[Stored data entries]
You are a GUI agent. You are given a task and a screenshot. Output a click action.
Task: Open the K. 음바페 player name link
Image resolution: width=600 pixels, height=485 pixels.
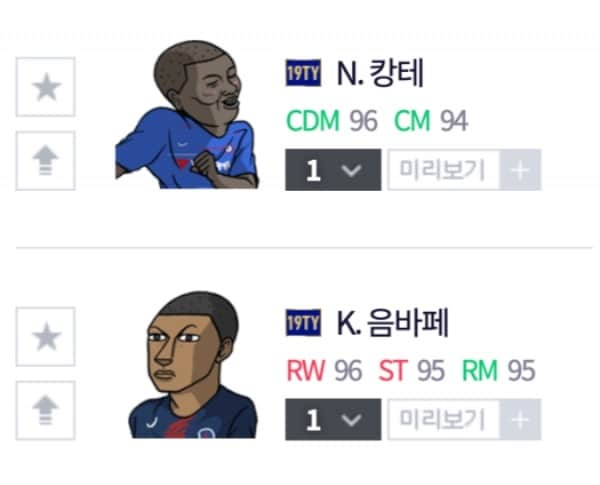click(393, 323)
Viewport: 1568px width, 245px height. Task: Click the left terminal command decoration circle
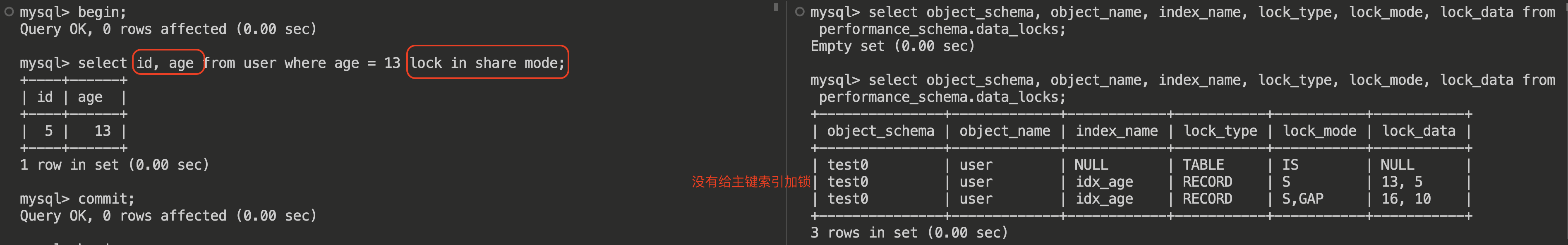[x=9, y=12]

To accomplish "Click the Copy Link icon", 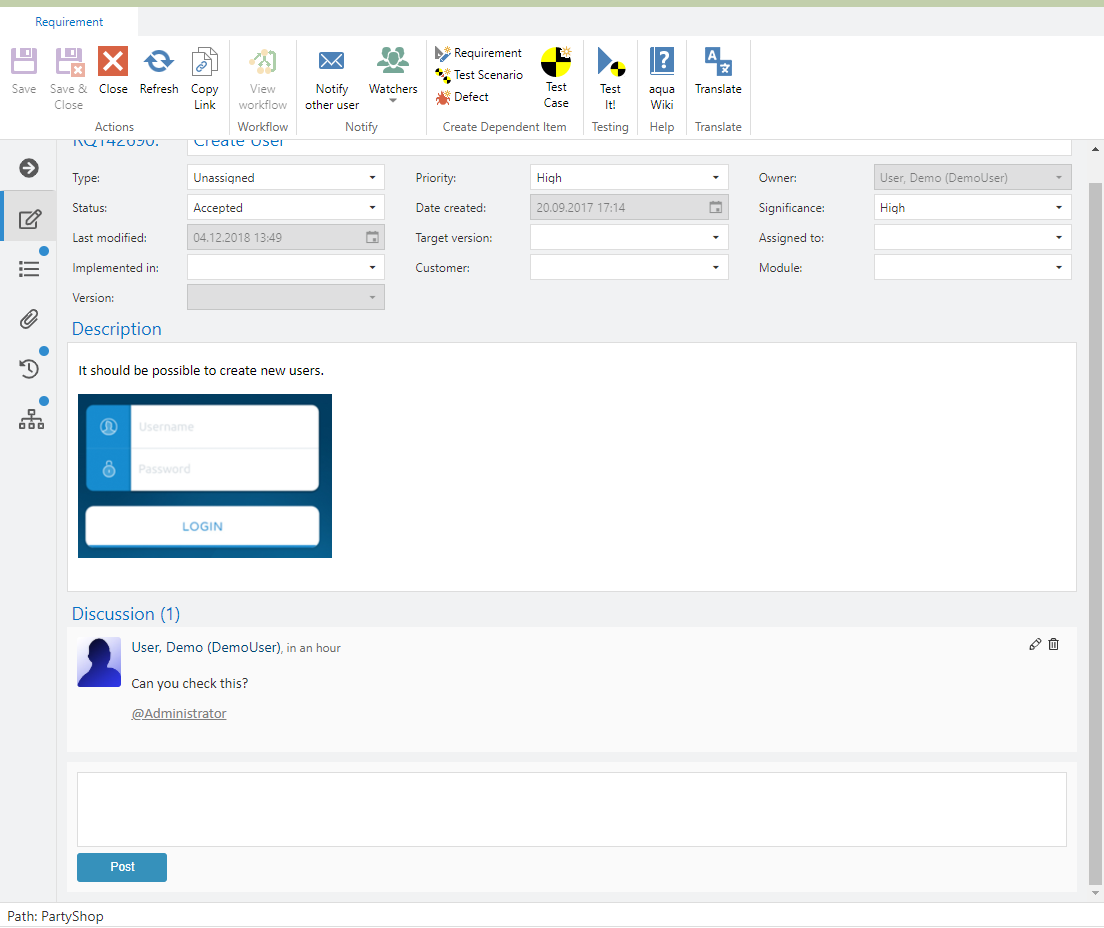I will tap(204, 63).

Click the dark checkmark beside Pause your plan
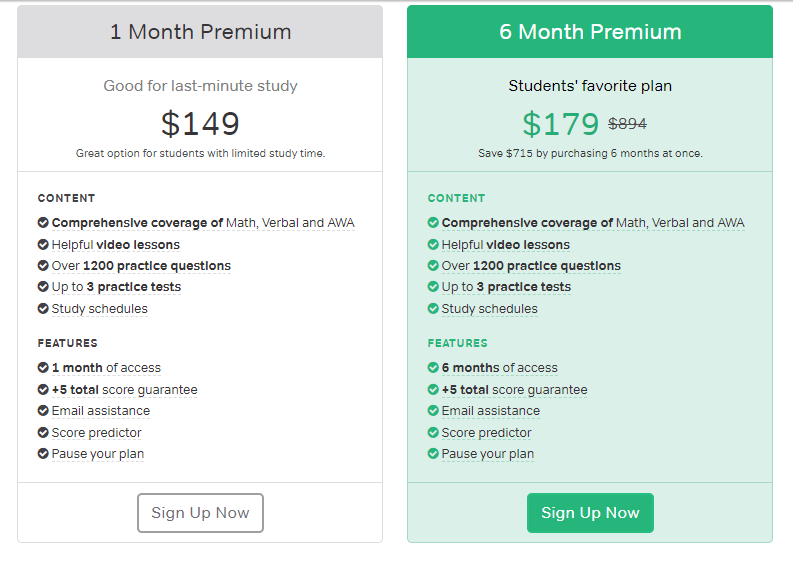pyautogui.click(x=43, y=454)
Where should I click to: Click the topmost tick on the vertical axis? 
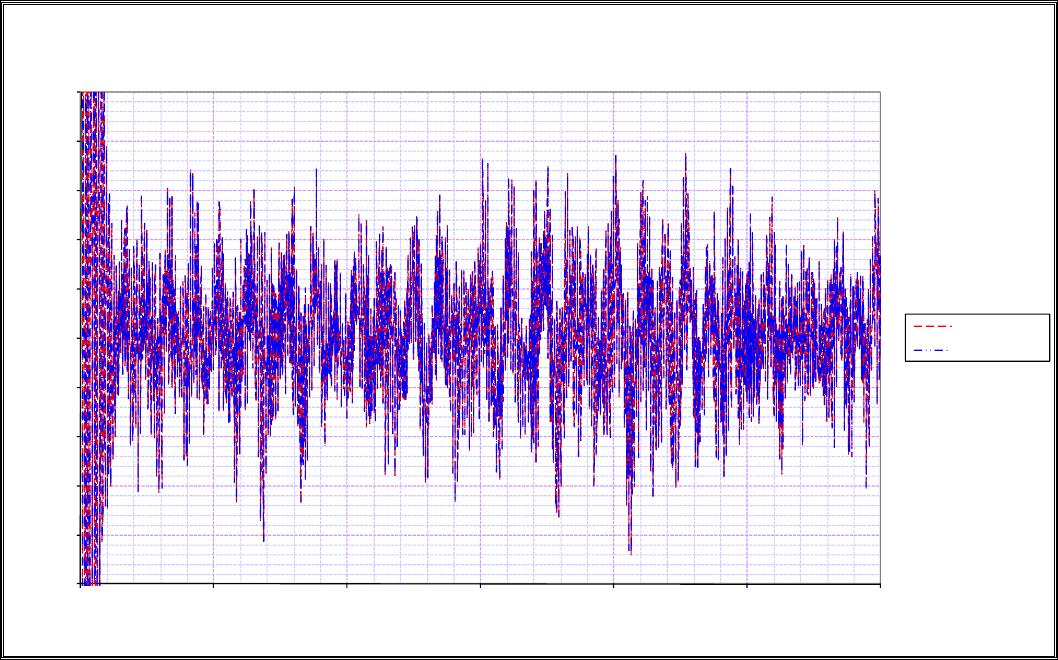coord(78,92)
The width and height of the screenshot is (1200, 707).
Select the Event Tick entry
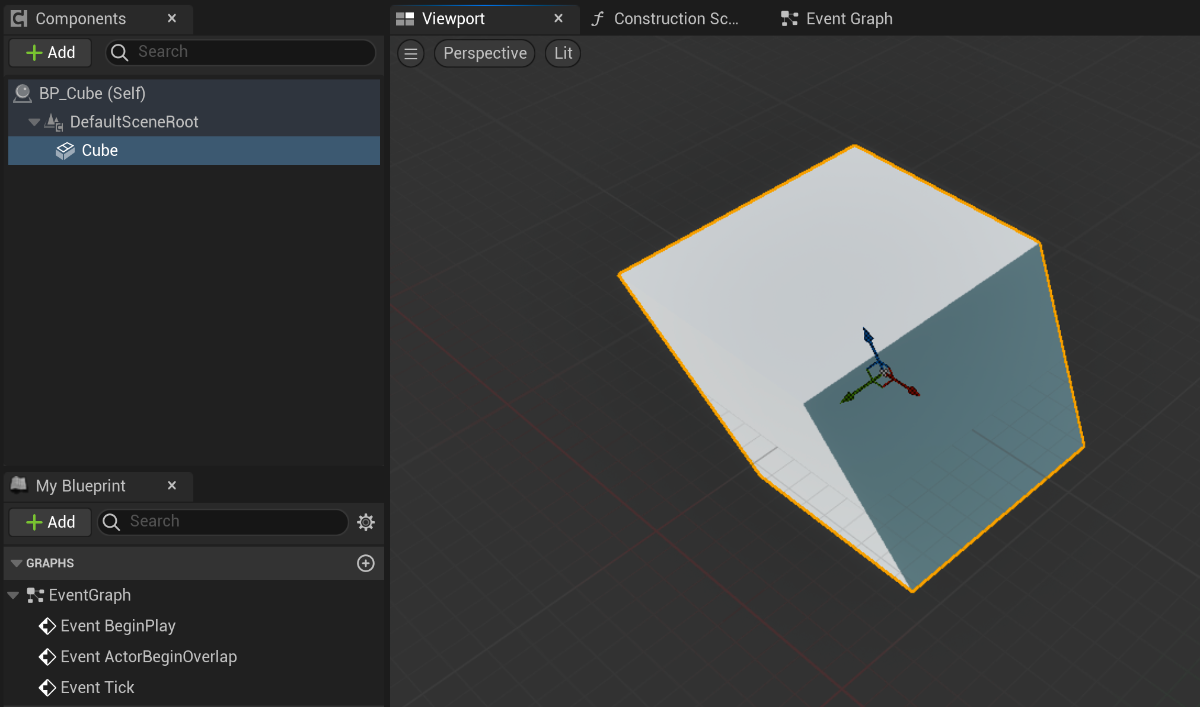click(x=97, y=687)
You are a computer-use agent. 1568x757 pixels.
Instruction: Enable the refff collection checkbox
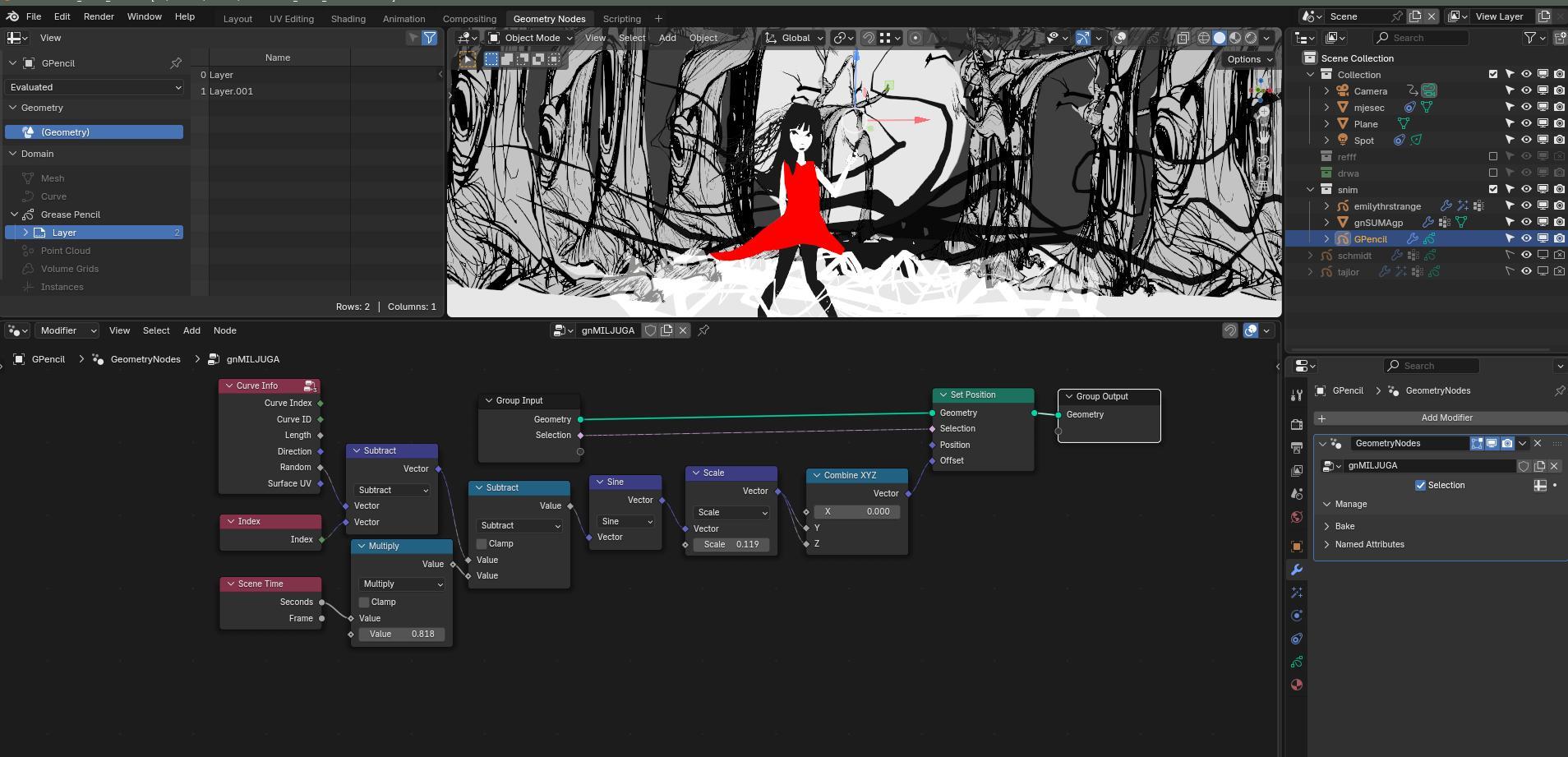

» **How to complete this task**: Identify each line in the records above that contains the word "screenshot", and copy it out in full.

» **Output of the task**:
You are a GUI agent. You are given a task and a screenshot. Output a click action.
The width and height of the screenshot is (1200, 707).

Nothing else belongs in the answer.